3.11 A brief look at the calculus of variations
So far in this chapter we have asked, again and again, the same kind of question: given a function $f$ that takes a vector $\mathbf{x}$ and returns a number, which choice of $\mathbf{x}$ makes $f(\mathbf{x})$ as small (or as large) as possible? Gradient descent, Newton's method, the Hessian, all of the machinery in §§3.4–3.10 is built to answer that finite-dimensional question. The calculus of variations is the natural next step. It asks the same question one level up: instead of choosing a vector to minimise a number, we choose an entire function to minimise a number.
This sounds abstract, and in a sense it is, but the payoff is immediate. The evidence lower bound (ELBO) used to train variational autoencoders, the free-energy objectives that appear in modern probabilistic models, the policy objectives in some reinforcement-learning algorithms, and the maximum-entropy derivations of softmax and Gaussian distributions are all variational arguments. You will not need to solve any new differential equations to read the rest of this book, but you will need to recognise the shape of the argument when it appears. That recognition is what this section is for.
This section sketches the infinite-dimensional cousin of the finite-dimensional calculus from §§3.4–3.10. The language reappears as a working tool in the chapters on probabilistic models (variational inference, VAEs, diffusion) and reinforcement learning.
From vectors to functions
In ordinary calculus we minimise $f(\mathbf{x})$ over $\mathbf{x} \in \mathbb{R}^n$. The unknown is a list of $n$ numbers; the objective is a real-valued function of those numbers; finding the minimum is a finite-dimensional problem. In the calculus of variations the unknown is itself a function, a recipe that turns inputs into outputs, and the objective is a functional $\mathcal{F}[q]$, a real number that depends on the whole function $q$. The square brackets are a small but useful piece of notation: they remind us that the input is not a number or a vector but an entire function, with infinitely many degrees of freedom.

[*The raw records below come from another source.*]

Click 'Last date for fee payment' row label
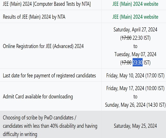pos(49,75)
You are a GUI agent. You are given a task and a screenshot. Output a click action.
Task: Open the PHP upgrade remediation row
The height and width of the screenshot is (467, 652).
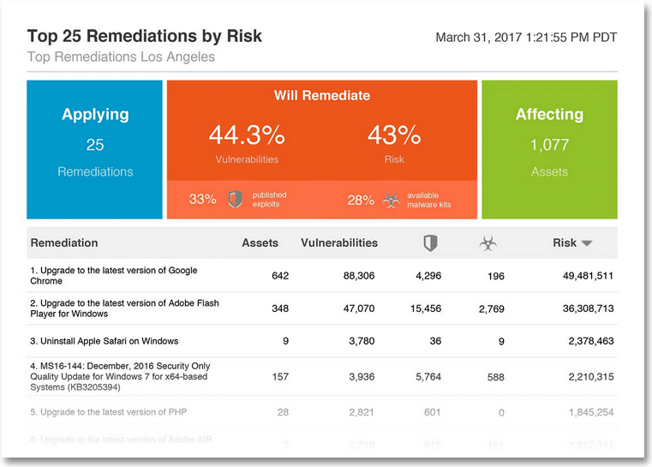pos(108,412)
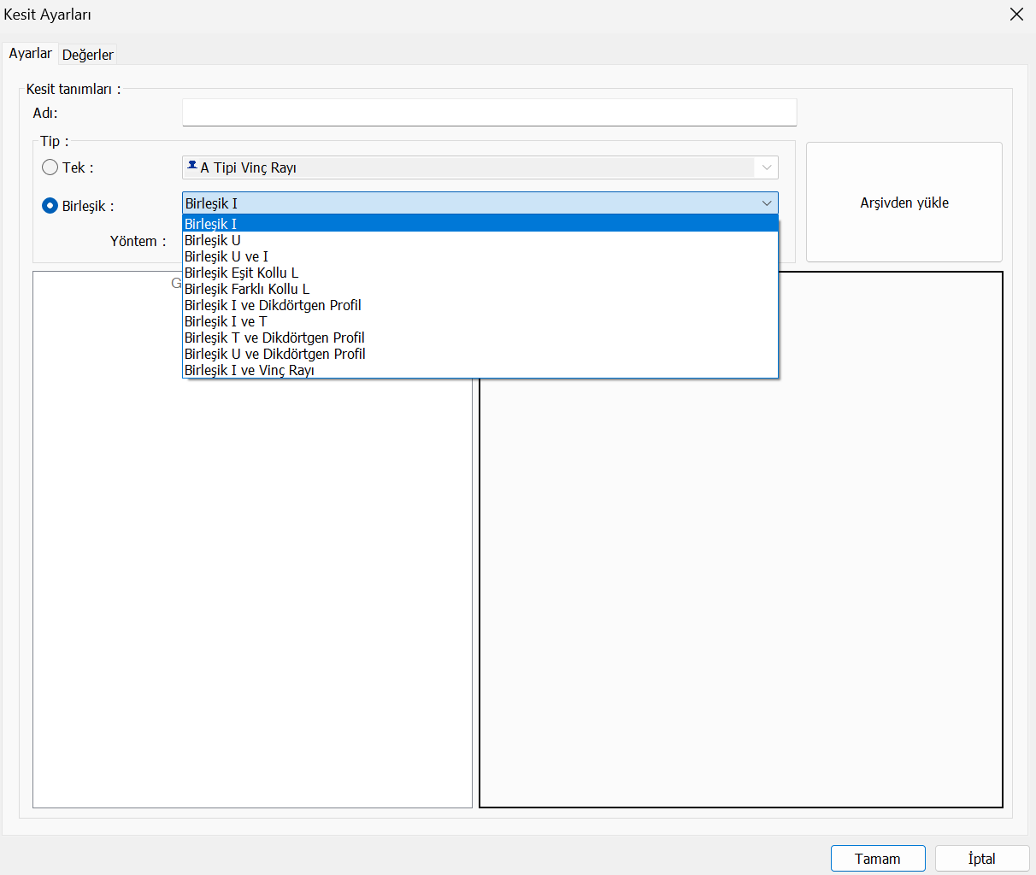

Three classical problems make the idea concrete.
Shortest path between two points. Suppose you have to draw a curve from $(a, q(a))$ to $(b, q(b))$ in the plane. The length of any candidate curve $q$ is the functional $$\mathcal{F}[q] = \int_a^b \sqrt{1 + q'(x)^2}\, dx.$$ The unknown is the function $q$, with the endpoints fixed. The minimiser, unsurprisingly, is the straight line between them, but notice that the question itself is variational: we are searching the space of all admissible curves, not the space of vectors.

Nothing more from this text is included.